The response must be made up of the lines in the entries below that contain "toolbar".

* * * *

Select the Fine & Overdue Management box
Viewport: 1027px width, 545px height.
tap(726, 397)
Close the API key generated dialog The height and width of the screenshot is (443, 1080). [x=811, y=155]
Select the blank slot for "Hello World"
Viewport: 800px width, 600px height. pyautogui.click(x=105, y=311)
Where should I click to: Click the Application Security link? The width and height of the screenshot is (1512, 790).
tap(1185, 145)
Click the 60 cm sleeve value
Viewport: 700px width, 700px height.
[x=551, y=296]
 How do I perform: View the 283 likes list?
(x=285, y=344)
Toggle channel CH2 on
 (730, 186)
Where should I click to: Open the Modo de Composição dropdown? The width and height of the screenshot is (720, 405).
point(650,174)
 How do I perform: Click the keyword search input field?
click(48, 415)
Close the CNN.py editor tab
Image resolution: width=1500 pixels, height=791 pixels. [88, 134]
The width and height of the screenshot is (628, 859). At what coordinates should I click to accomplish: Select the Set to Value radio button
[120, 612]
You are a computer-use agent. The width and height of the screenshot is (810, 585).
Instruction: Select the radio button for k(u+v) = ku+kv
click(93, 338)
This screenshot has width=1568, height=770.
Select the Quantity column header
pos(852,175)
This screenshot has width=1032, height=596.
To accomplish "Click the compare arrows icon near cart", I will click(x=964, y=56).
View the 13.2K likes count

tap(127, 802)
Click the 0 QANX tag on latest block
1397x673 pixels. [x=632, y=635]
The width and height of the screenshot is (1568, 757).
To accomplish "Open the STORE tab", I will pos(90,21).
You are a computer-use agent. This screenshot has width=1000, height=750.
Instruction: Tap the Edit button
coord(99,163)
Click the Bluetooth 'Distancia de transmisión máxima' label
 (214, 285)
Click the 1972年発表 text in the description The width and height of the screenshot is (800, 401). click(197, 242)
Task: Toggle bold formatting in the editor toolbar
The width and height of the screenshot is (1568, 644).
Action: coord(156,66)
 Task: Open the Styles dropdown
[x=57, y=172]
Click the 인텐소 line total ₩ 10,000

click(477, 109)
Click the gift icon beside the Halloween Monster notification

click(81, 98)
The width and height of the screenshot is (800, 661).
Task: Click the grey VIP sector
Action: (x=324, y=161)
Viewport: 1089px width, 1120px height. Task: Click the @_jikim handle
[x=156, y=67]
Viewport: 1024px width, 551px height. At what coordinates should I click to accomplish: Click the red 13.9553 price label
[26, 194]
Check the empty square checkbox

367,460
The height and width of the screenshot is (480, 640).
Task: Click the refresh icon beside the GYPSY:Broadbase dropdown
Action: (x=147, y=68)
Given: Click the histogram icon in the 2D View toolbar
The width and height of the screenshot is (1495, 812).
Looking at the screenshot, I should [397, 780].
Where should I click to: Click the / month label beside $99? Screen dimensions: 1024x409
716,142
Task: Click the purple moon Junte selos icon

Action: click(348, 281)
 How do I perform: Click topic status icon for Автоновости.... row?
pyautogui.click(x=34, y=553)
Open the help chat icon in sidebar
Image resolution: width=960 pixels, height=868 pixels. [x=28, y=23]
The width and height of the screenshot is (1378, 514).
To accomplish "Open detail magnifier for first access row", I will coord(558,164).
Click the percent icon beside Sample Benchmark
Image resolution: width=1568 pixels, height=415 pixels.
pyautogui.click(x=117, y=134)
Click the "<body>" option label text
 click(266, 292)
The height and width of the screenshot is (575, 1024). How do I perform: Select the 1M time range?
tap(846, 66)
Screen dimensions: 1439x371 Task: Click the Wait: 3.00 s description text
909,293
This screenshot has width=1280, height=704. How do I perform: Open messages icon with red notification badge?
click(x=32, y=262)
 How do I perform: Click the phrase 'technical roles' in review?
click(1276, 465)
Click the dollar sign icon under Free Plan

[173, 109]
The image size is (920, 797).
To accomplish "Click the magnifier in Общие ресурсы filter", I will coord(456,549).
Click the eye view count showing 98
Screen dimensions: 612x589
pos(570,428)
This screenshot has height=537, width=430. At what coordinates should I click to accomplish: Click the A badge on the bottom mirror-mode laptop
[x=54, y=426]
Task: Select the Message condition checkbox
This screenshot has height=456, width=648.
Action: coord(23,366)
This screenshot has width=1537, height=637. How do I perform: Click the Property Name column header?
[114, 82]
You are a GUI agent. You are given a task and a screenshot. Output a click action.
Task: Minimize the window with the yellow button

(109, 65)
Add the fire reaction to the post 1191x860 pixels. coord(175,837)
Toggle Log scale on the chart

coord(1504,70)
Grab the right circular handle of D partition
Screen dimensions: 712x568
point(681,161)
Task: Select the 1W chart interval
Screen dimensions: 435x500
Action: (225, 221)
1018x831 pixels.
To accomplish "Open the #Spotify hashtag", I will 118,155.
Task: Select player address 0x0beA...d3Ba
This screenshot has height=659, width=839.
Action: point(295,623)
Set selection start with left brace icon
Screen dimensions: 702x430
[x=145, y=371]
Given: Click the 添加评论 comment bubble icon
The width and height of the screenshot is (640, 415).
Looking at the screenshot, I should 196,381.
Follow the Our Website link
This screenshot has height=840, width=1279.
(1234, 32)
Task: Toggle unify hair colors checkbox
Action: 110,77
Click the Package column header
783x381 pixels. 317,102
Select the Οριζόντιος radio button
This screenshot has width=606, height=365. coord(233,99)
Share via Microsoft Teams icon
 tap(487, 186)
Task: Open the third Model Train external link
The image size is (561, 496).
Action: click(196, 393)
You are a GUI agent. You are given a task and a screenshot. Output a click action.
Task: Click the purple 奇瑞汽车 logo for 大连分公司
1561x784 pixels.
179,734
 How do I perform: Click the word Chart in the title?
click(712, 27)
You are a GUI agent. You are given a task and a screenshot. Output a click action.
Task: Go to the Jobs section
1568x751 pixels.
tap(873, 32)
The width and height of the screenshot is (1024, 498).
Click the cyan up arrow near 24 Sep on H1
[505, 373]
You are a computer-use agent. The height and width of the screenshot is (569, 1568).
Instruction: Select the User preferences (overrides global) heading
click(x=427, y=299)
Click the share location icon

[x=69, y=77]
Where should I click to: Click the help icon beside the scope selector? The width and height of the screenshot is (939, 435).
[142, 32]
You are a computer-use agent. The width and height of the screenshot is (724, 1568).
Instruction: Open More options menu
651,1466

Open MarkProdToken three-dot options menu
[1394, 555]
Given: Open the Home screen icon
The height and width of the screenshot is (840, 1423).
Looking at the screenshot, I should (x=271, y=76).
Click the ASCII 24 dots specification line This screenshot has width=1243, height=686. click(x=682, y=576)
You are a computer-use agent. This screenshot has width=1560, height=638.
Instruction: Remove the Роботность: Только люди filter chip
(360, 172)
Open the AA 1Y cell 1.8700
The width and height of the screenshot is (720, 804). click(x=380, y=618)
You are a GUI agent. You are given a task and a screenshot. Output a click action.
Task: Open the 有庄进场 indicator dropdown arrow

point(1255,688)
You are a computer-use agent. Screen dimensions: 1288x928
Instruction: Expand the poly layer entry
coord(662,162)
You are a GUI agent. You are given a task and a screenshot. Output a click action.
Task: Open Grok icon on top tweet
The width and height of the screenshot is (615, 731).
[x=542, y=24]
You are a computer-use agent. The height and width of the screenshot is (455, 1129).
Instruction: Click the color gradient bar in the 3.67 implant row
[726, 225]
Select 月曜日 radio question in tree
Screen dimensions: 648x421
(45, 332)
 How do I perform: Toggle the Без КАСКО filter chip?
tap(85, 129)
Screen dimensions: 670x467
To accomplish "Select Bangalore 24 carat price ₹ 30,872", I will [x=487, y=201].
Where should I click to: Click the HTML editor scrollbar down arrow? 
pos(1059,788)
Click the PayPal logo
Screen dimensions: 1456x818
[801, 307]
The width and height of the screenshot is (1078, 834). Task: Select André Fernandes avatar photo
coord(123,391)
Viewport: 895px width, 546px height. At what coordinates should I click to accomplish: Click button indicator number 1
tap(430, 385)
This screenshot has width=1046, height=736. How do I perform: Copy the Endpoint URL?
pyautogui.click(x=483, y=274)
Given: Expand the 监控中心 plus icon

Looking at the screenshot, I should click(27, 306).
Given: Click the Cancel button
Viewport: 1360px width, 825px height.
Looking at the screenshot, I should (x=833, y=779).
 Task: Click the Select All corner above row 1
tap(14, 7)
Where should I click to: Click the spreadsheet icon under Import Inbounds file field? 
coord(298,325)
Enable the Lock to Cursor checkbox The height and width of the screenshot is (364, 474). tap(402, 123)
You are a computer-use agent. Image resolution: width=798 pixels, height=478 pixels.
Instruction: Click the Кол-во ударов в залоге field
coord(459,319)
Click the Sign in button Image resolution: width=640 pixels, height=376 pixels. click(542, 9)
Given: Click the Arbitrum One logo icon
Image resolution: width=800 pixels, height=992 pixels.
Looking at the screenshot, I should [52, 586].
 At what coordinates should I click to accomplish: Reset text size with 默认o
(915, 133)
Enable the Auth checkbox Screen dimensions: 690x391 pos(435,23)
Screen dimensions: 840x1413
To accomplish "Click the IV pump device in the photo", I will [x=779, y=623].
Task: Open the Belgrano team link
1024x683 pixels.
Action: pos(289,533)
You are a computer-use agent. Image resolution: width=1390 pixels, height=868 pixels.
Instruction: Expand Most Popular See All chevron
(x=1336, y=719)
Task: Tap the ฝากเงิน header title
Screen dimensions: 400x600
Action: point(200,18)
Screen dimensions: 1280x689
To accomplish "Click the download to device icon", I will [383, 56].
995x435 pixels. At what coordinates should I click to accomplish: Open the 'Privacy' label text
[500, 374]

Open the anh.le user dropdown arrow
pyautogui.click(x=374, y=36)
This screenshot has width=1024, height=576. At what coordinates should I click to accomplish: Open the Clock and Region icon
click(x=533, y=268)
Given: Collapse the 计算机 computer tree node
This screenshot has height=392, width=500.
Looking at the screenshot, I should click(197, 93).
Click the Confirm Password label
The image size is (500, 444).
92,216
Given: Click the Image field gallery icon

* * * *

Reply
Task: Toggle bold formatting in the editor toolbar
Given: Click the histogram icon in the 2D View toolbar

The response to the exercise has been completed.